Michael Strenko was young for the unit, their only patient with hair gel, and his illness was particularly upsetting to the nurses. The twenty-one-year-old Seton Hall computer sciences student had a genetic autoimmune disease that cascaded into complicated symptoms and system failures. Amy, back on the unit from a pacemaker surgery and bed rest, was deeply worried that young Michael wouldn’t survive. Charlie was sure of it.
In the end, it had been digoxin, or epinephrine, or some combination which had put Strenko over the edge—the sick were so precariously balanced, it only took a little push, a sigh that floats a feather, a nudge so subtle and dispersed that nobody noticed the cause, only marveled at the effect. The codes that night were multiple, and not pretty. After the second, Charlie shuffled out to the waiting room to find Michael’s
terrified mother, giving her a graphic and technically accurate word picture of what was happening, at that very moment, inside her son’s dying body. He explained how the EKG indicated the failing pulses in his heart, and how you could affect those pulses with drugs, norepinephrine or digoxin, up or down, depending. He told Mrs. Strenko that Michael was sick, and that sick people, like it or not, eventually died.
Michael’s parents were horrified by this rendering, and they asked Charlie to leave. But Charlie was right. And at approximately 2 a.m. on May 15, when Mrs. Strenko finally waved off the last shock paddle from her son’s exhausted body, the flatline proved it.
She didn’t set out to make a stink, but Amy questioned everything. Amy figured, if that made her a pain in the ass, if sometimes she went too far and wasn’t nice about it, then fine, at least she wasn’t cattle. That was her, she always said so, a hotheaded, reactionary bigmouthed girl with a temper, but not cattle. She wouldn’t just go along. They heard about her all the way down in Oncology: Amy, the ICU nurse who refused the exasperating new safety protocol, the one who wouldn’t put her name on their new insulin sign-out sheet. That told her what a big deal she was making—you practically needed a shuttle bus to get from the ICU to Oncology.
They were calling the new drug protocol an “insulin adjustment form.” Her manager, Val, had explained it, trying to convince Amy to sign. Previously, the insulin had always just been there in the little fridge. But now for some reason they were changing the protocol, making the nurses more accountable by forcing them to put their electronic signature on their guess as to how much was left in the vial. Amy thought it was inaccurate and stupid. How could she eyeball exactly how much was left? They were asking her to bet her nursing license on a jellybean counting contest. Clearly, something had happened, on her unit, possibly to her patients. Amy demanded to know what was going on, but her supervisor wasn’t about to tell her. Why treat insulin like a narcotic? Amy demanded. What was so dangerous about insulin?
When her manager wouldn’t answer, Amy refused to cooperate. Val said “Sign,” and Amy said no. “Just do it,” Val said. Amy wouldn’t.

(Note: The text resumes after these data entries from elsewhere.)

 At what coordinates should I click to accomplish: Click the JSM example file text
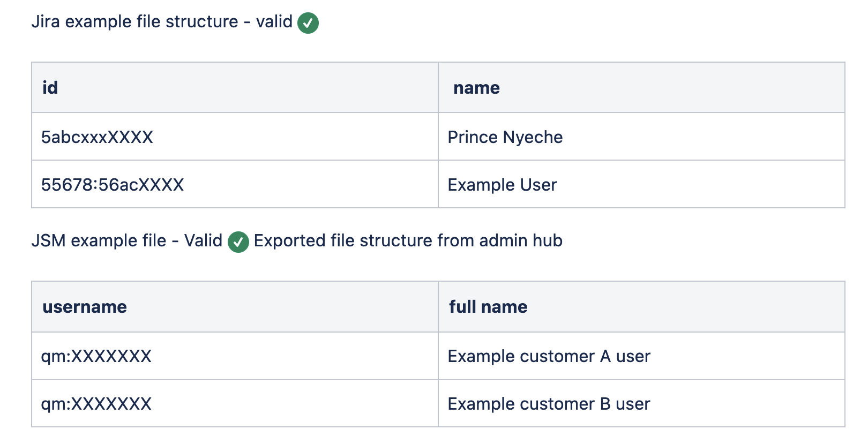coord(99,241)
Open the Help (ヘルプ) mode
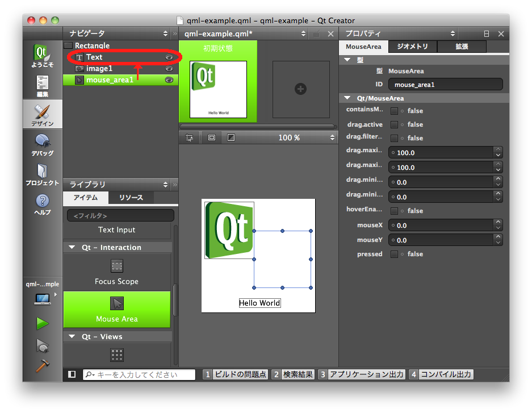The image size is (532, 413). click(43, 204)
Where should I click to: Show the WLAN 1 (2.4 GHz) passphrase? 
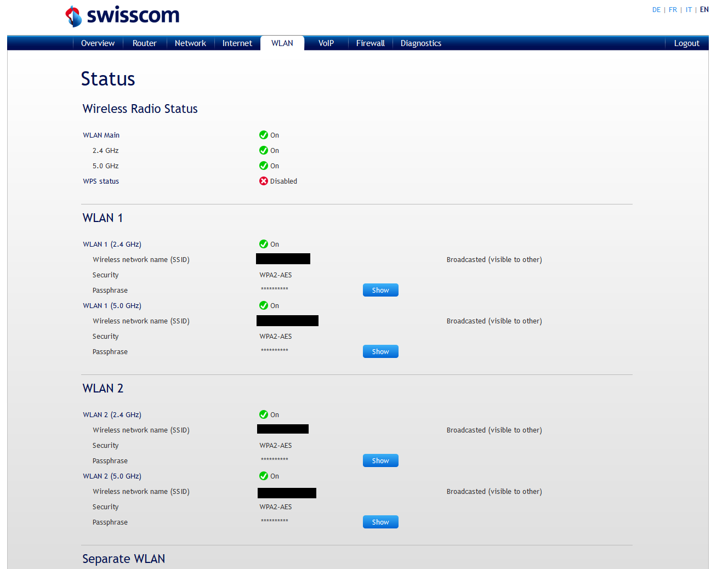click(380, 290)
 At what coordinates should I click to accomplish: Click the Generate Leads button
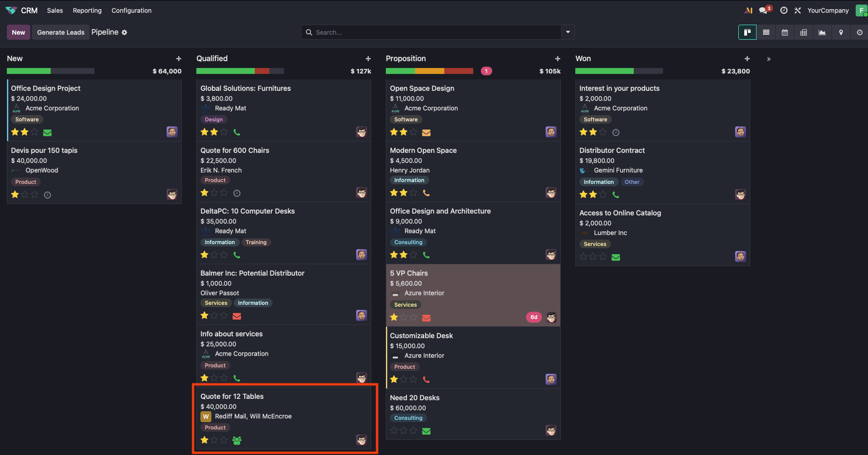61,32
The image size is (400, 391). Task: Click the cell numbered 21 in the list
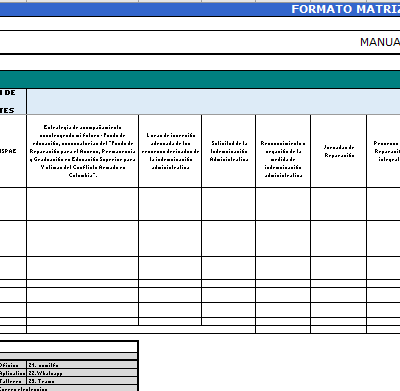click(x=82, y=365)
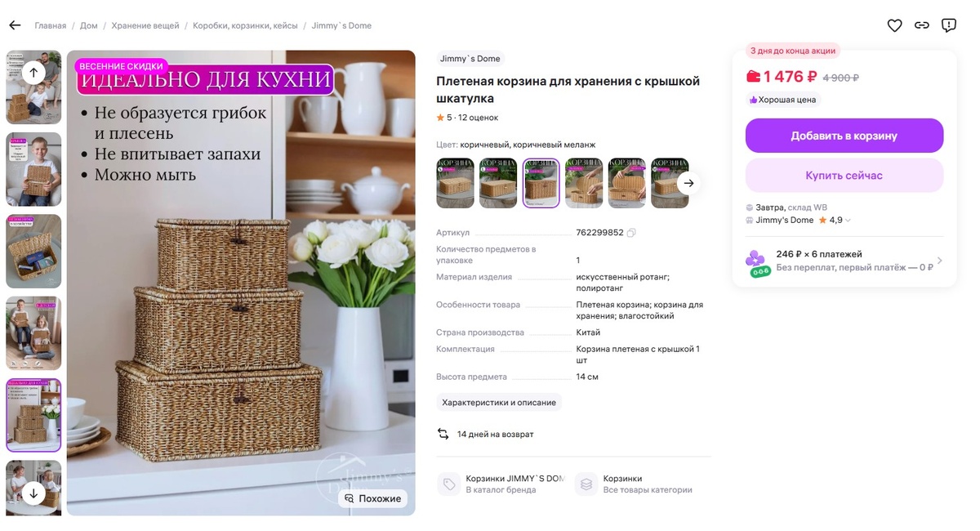This screenshot has width=980, height=531.
Task: Copy the article number 762299852
Action: click(631, 233)
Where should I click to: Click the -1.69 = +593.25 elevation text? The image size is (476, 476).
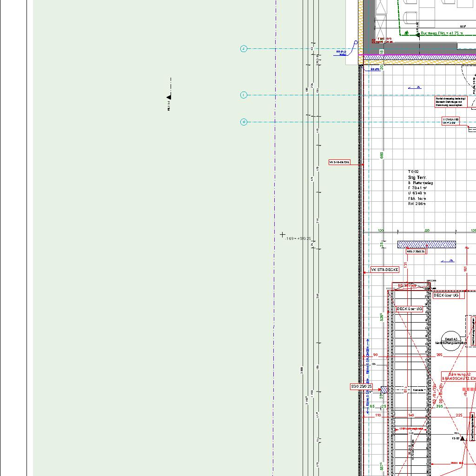298,238
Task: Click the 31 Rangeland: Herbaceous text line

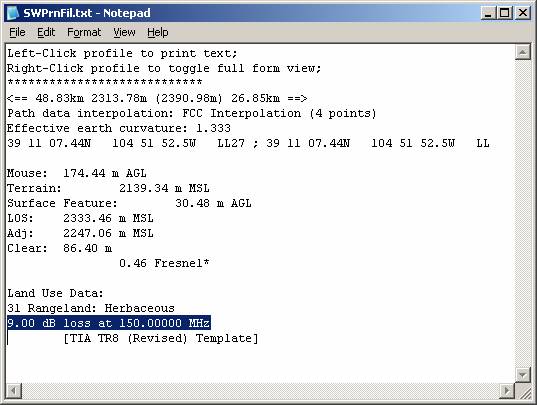Action: [91, 308]
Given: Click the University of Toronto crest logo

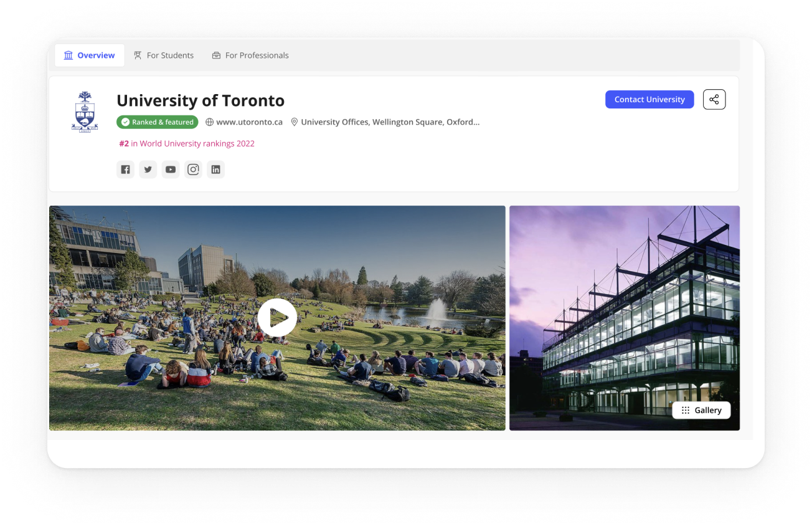Looking at the screenshot, I should (85, 112).
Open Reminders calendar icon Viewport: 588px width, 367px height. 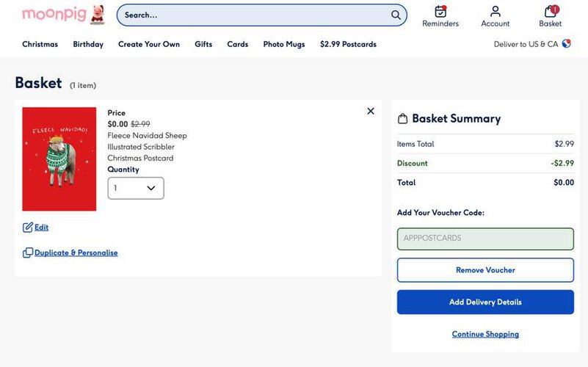click(440, 12)
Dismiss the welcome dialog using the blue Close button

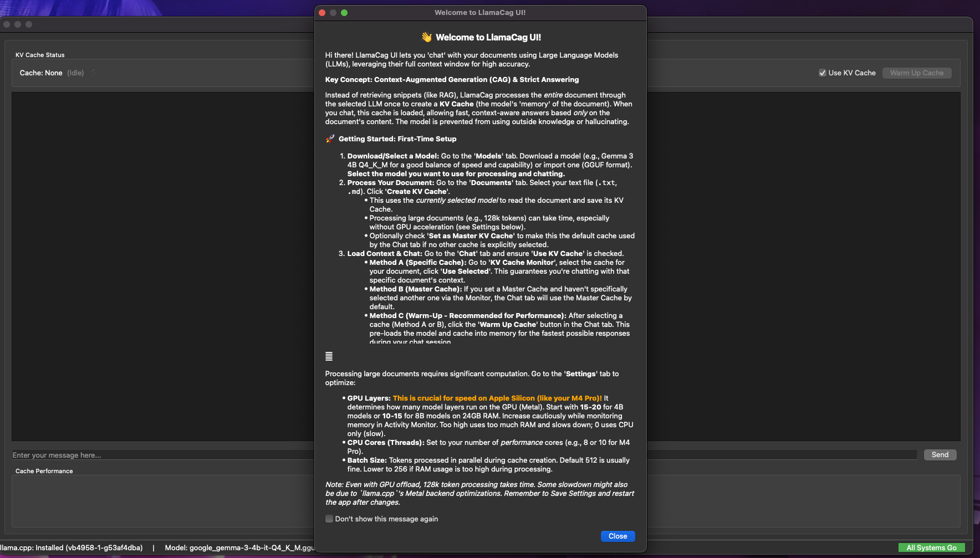[617, 536]
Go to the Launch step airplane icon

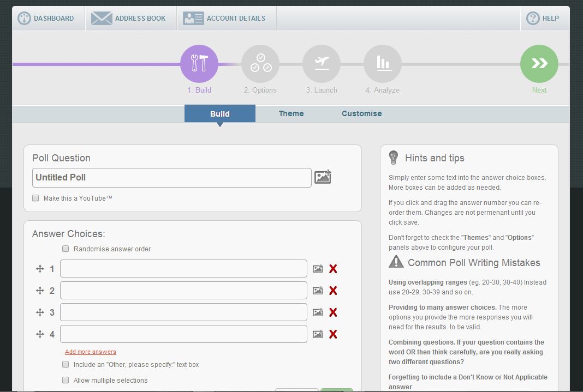322,64
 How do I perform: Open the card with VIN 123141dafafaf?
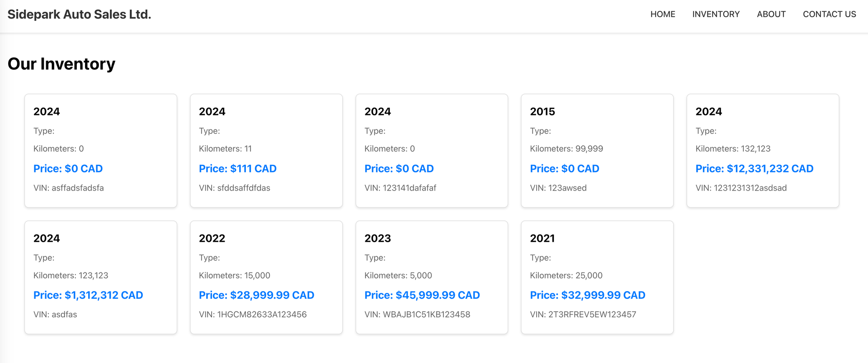pyautogui.click(x=432, y=151)
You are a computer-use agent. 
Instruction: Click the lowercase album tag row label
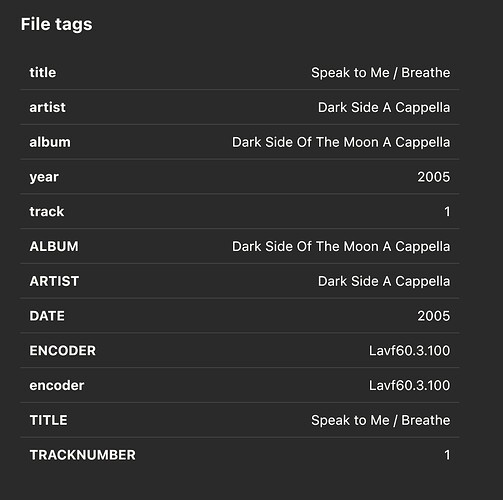pos(50,142)
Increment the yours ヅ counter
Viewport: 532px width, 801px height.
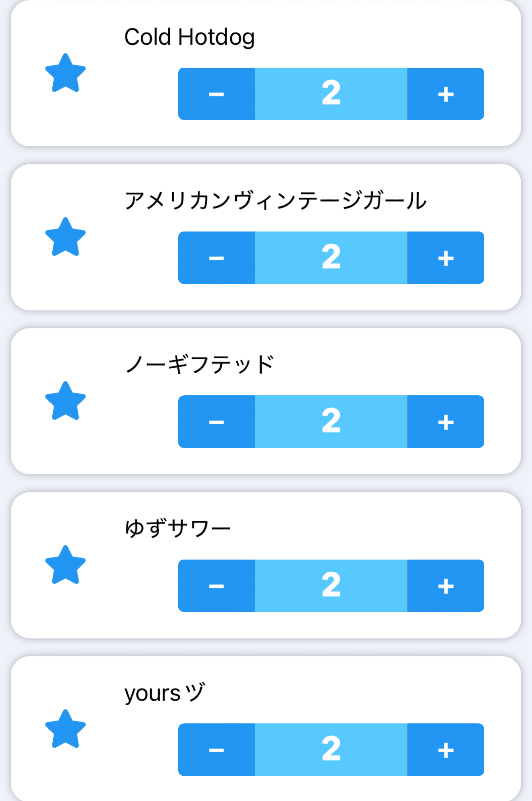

Now Val was angry, too. Amy didn’t understand the reaction. Why the hell get so worked up over a simple piece of protocol—what, did somebody die?
Val was practically screaming as she finally told Amy, “Look, just sign it—this whole thing isn’t about you, anyway!”
What did that mean? Who was this about?
At the time, Amy did not connect the new protocol requirements with the sudden frequency of codes. All she knew was she was wrapping so many bodies now, probably more in the past half year than during her entire career. She had no idea there was a problem, much less did she imagine that Charlie, or anyone, was the cause. Charlie was a good nurse, extraordinary even. She was always glad to find his name on the whiteboard schedule. Her doctors had told Amy to take it easy, but with multiple patients under her care, easy wasn’t always an option. Often she had to choose between being careful of her own heart or tending to theirs. With Charlie on shift, she had a third option. He was never too busy to help.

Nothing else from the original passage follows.